Make an exact copy of the lines from the top of the entries below through the line with "Viewport: 1280px width, 731px height.". Leave all pictures out.

• PROVIDED DATA
---*---

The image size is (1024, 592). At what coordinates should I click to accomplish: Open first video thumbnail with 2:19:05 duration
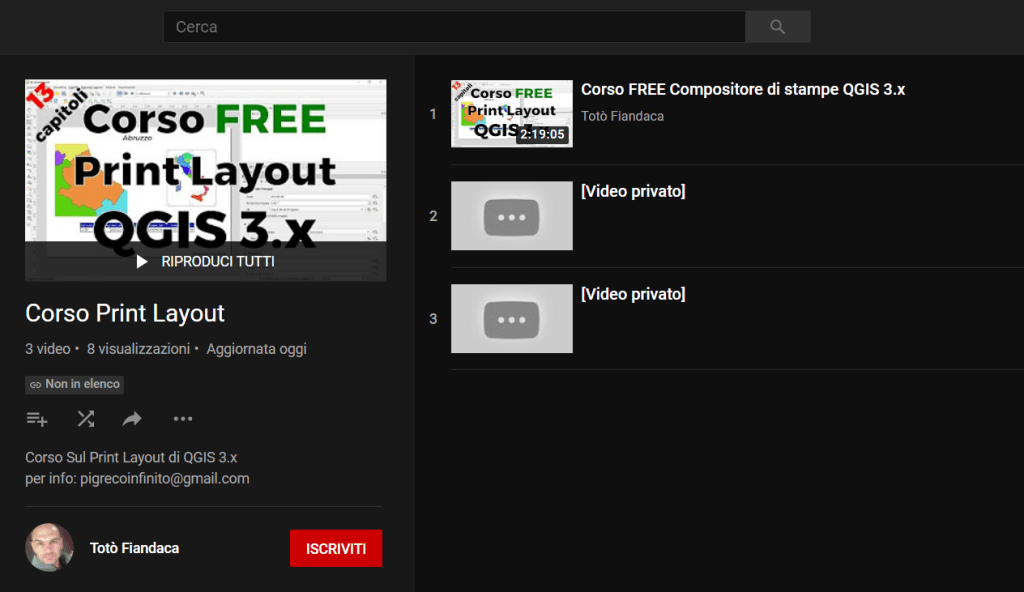511,114
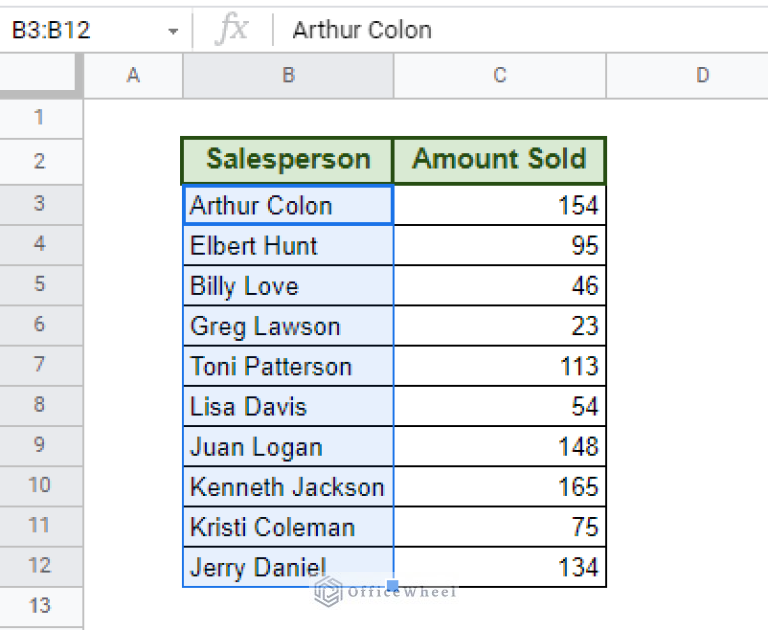Select column D header

click(702, 75)
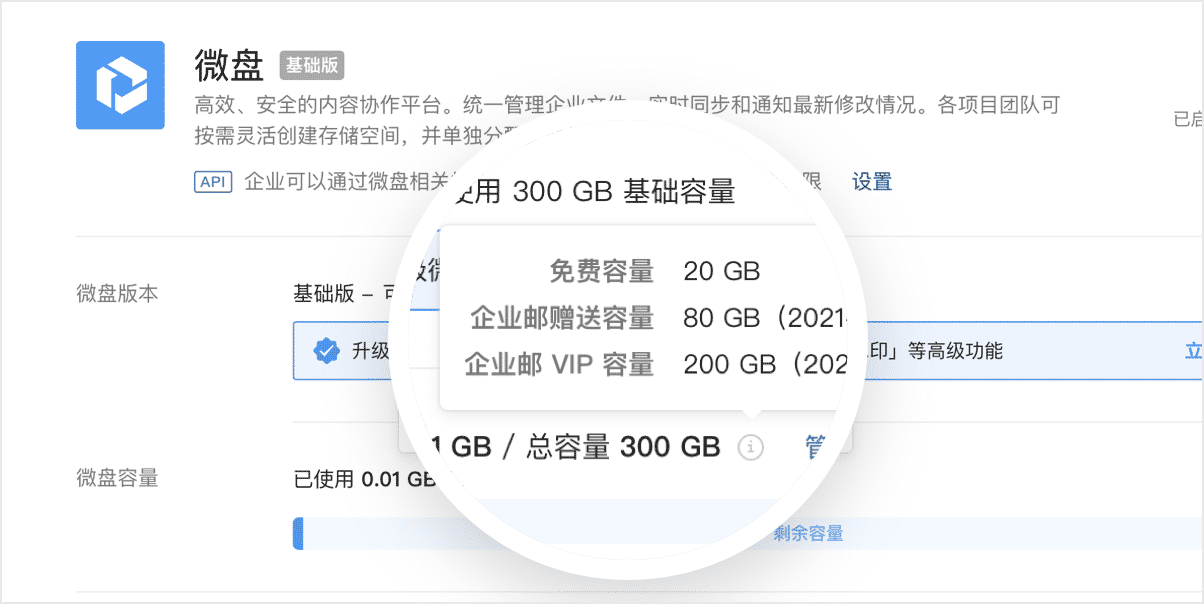Viewport: 1204px width, 604px height.
Task: Click the 基础版 badge next to 微盘 title
Action: [311, 65]
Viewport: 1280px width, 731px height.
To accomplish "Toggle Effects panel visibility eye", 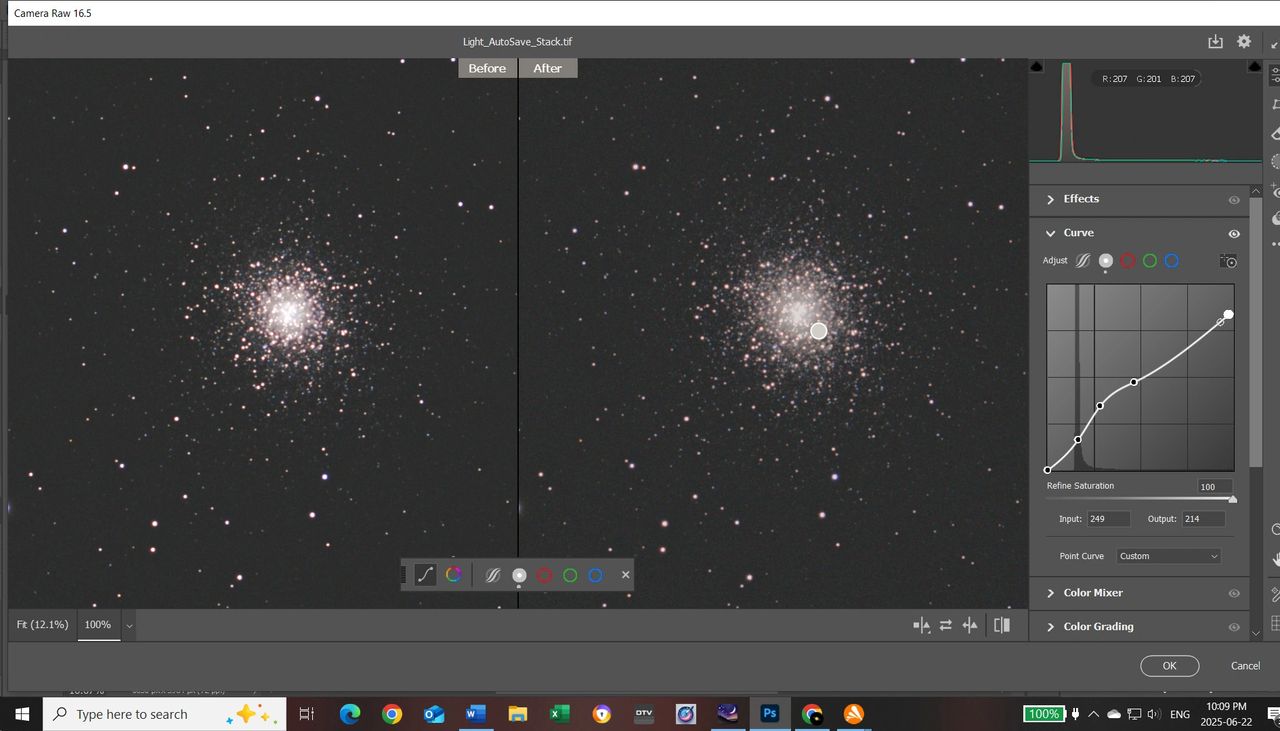I will (1234, 200).
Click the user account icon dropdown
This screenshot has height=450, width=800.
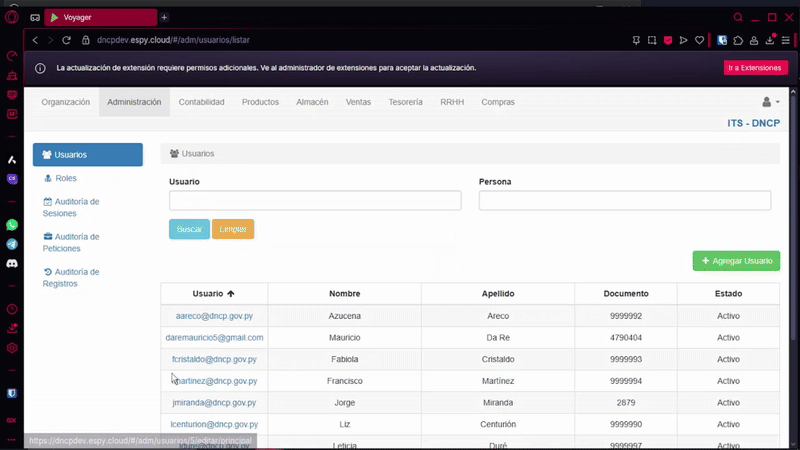770,102
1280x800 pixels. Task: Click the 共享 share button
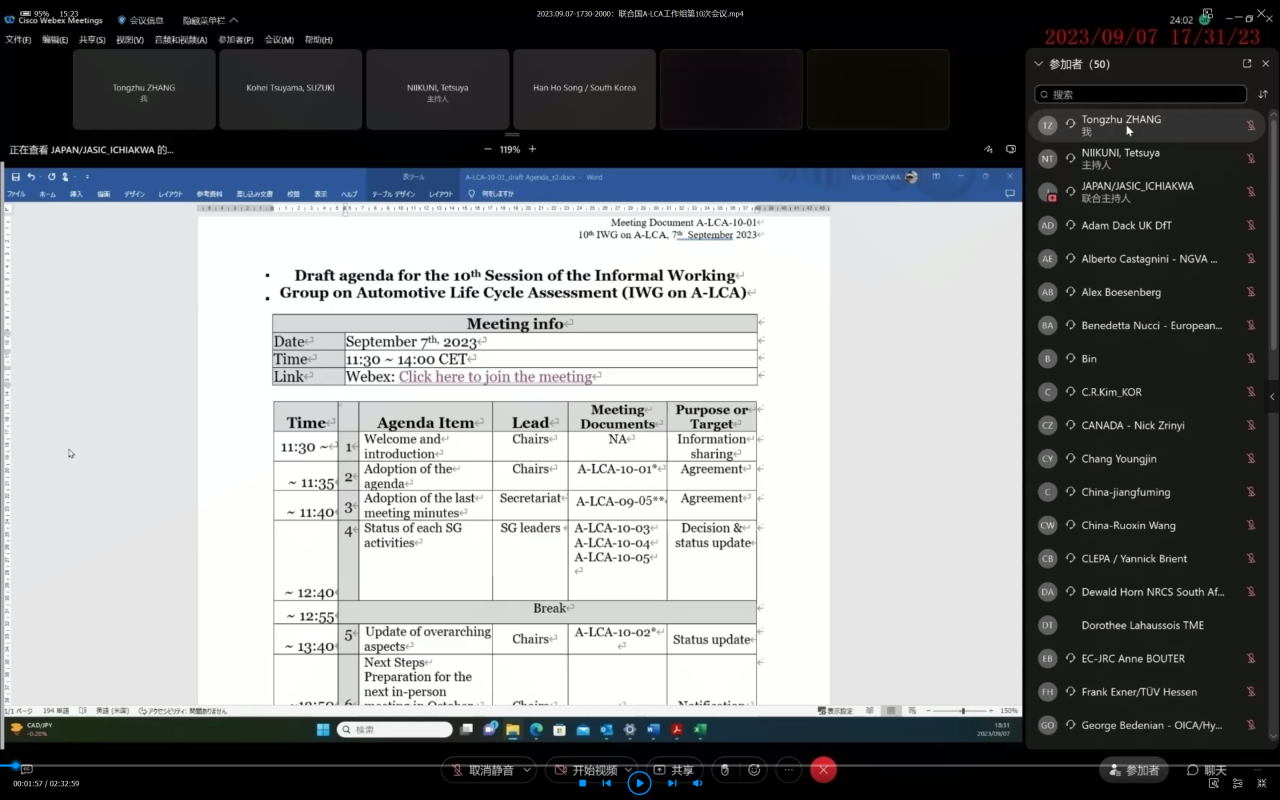point(674,770)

---*---

• REPLY TO THE EXERCISE
The image size is (1024, 592). At what coordinates should I click to accomplish: Open first video thumbnail with 2:19:05 duration
511,114
Select column D header

click(702, 75)
Viewport: 1204px width, 604px height.
Task: Click the 基础版 badge next to 微盘 title
Action: [311, 65]
Viewport: 1280px width, 731px height.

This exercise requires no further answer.